*TASK INSTRUCTIONS*: Reproduce word for word the part of the records that opens with the first line and closes with the line containing "(1040, 107)".

[DATA EXTRACT start]

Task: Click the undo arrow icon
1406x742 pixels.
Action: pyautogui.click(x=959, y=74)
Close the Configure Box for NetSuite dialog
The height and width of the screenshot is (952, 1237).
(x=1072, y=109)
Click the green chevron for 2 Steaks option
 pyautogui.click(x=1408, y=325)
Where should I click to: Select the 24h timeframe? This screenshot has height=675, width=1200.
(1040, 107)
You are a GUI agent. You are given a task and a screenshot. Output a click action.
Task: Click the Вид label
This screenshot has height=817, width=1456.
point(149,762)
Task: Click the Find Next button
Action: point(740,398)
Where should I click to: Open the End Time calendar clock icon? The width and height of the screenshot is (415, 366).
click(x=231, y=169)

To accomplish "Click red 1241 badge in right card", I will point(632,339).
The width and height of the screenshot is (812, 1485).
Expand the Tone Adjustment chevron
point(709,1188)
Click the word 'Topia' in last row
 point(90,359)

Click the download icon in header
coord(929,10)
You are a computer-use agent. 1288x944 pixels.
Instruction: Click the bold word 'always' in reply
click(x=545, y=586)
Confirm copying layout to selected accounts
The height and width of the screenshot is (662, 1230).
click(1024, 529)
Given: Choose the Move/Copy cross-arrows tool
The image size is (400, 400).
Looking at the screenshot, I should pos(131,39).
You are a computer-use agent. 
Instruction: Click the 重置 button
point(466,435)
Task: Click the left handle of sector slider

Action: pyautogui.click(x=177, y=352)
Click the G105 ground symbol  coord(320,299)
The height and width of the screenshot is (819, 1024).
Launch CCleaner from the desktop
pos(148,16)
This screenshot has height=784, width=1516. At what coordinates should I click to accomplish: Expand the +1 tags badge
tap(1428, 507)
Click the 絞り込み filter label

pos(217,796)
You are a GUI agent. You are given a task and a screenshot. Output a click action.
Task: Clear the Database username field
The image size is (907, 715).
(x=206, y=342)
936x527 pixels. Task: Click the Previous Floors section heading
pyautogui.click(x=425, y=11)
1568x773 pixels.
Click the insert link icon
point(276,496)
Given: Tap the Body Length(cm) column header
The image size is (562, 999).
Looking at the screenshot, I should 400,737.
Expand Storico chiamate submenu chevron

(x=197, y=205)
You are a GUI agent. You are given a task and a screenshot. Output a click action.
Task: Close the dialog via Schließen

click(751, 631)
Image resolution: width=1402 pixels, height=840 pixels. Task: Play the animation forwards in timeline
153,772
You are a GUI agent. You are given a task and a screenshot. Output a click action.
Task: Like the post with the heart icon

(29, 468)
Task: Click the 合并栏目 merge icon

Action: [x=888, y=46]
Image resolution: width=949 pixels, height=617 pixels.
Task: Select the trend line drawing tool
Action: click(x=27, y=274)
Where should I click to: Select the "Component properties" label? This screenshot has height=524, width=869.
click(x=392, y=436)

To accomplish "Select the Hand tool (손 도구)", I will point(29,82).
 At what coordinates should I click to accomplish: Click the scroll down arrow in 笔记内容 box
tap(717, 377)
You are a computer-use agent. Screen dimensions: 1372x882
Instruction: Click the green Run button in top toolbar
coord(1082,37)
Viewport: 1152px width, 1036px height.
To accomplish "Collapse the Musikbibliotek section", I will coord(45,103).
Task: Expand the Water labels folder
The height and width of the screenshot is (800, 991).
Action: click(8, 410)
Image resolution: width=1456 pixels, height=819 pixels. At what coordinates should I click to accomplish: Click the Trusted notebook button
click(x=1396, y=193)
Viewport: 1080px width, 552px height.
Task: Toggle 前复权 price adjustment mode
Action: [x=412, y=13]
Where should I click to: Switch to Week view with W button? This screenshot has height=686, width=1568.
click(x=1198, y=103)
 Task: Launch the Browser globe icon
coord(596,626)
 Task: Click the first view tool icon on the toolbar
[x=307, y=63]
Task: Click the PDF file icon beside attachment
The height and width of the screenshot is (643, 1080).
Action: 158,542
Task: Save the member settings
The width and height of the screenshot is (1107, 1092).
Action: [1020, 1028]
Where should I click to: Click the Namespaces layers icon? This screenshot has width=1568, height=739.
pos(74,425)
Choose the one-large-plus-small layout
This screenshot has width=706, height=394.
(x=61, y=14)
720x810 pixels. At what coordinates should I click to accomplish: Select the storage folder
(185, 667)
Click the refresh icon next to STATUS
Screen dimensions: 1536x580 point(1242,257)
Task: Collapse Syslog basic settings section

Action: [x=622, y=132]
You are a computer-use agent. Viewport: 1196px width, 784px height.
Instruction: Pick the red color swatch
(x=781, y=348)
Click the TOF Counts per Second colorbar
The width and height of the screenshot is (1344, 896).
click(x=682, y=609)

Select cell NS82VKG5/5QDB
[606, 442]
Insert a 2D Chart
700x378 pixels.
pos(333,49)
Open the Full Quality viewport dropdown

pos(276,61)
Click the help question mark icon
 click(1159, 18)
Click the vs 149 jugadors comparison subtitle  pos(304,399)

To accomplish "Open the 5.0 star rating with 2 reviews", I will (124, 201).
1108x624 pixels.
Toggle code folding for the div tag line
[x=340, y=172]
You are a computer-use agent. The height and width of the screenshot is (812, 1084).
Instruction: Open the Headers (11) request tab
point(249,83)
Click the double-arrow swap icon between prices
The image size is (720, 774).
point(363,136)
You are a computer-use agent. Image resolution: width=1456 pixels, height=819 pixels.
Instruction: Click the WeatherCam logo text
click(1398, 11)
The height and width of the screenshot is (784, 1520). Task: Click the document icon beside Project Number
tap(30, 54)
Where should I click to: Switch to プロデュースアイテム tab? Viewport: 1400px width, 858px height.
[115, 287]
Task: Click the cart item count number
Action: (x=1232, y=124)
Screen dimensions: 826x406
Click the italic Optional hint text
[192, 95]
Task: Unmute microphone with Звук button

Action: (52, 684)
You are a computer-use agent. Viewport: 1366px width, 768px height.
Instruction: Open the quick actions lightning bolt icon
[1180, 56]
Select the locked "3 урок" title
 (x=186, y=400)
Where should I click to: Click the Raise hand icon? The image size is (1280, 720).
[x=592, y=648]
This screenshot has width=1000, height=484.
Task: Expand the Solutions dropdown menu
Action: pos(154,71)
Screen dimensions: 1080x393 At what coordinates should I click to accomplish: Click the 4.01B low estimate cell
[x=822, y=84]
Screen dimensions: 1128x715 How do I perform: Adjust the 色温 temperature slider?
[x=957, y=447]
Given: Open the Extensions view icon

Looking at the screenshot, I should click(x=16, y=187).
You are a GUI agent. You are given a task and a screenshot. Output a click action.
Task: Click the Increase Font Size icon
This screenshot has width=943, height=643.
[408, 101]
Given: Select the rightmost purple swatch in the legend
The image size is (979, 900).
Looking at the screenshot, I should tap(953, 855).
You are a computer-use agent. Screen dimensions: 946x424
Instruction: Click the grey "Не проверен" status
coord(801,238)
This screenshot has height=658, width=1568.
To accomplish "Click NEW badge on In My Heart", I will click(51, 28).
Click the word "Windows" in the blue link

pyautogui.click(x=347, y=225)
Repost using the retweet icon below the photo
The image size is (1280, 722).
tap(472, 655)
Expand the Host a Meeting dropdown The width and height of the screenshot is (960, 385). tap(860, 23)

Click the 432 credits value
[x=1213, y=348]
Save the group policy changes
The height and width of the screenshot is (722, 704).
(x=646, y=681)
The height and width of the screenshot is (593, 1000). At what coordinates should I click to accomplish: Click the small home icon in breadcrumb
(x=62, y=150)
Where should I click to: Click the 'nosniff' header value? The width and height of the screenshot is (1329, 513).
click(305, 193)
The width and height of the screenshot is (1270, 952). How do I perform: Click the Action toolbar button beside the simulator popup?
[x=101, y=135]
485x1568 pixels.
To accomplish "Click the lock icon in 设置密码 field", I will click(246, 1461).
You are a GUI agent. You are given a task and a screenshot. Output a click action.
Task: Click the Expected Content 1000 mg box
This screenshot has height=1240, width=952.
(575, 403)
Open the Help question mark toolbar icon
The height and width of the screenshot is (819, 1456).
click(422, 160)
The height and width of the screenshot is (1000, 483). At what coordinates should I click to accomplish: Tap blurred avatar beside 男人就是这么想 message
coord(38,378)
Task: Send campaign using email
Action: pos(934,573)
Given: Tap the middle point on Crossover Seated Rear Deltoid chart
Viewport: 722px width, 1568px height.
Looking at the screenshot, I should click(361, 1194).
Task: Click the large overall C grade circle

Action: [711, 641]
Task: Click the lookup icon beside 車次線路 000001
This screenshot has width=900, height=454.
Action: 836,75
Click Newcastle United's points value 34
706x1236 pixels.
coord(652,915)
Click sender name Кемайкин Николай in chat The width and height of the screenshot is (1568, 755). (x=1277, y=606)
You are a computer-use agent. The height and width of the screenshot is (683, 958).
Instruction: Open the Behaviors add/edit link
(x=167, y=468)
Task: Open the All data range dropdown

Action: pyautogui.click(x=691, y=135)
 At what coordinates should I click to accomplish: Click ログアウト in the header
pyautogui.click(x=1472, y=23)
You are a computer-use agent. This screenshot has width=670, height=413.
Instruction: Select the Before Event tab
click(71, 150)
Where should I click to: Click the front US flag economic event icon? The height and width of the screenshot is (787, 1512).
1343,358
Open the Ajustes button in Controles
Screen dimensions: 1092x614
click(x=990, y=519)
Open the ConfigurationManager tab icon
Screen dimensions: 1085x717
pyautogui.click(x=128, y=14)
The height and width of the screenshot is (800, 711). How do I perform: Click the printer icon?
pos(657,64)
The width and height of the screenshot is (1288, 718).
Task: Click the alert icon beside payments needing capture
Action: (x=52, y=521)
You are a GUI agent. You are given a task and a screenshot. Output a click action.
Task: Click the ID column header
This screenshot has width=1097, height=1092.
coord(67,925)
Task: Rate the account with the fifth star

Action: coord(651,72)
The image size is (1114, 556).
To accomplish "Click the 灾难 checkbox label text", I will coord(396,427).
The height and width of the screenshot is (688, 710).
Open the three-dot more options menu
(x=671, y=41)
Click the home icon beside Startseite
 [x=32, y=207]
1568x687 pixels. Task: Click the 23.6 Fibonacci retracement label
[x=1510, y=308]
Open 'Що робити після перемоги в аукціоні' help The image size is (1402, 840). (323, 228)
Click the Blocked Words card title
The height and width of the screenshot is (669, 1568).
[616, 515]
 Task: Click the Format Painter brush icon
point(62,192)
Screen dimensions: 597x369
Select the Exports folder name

[DATA EXTRACT end]

*SOLUTION TO THE EXERCISE*:
Task: Click the undo arrow icon
1406x742 pixels.
Action: pyautogui.click(x=959, y=74)
Close the Configure Box for NetSuite dialog
The height and width of the screenshot is (952, 1237).
(x=1072, y=109)
Click the green chevron for 2 Steaks option
 pyautogui.click(x=1408, y=325)
Where should I click to: Select the 24h timeframe? This screenshot has height=675, width=1200.
(1040, 107)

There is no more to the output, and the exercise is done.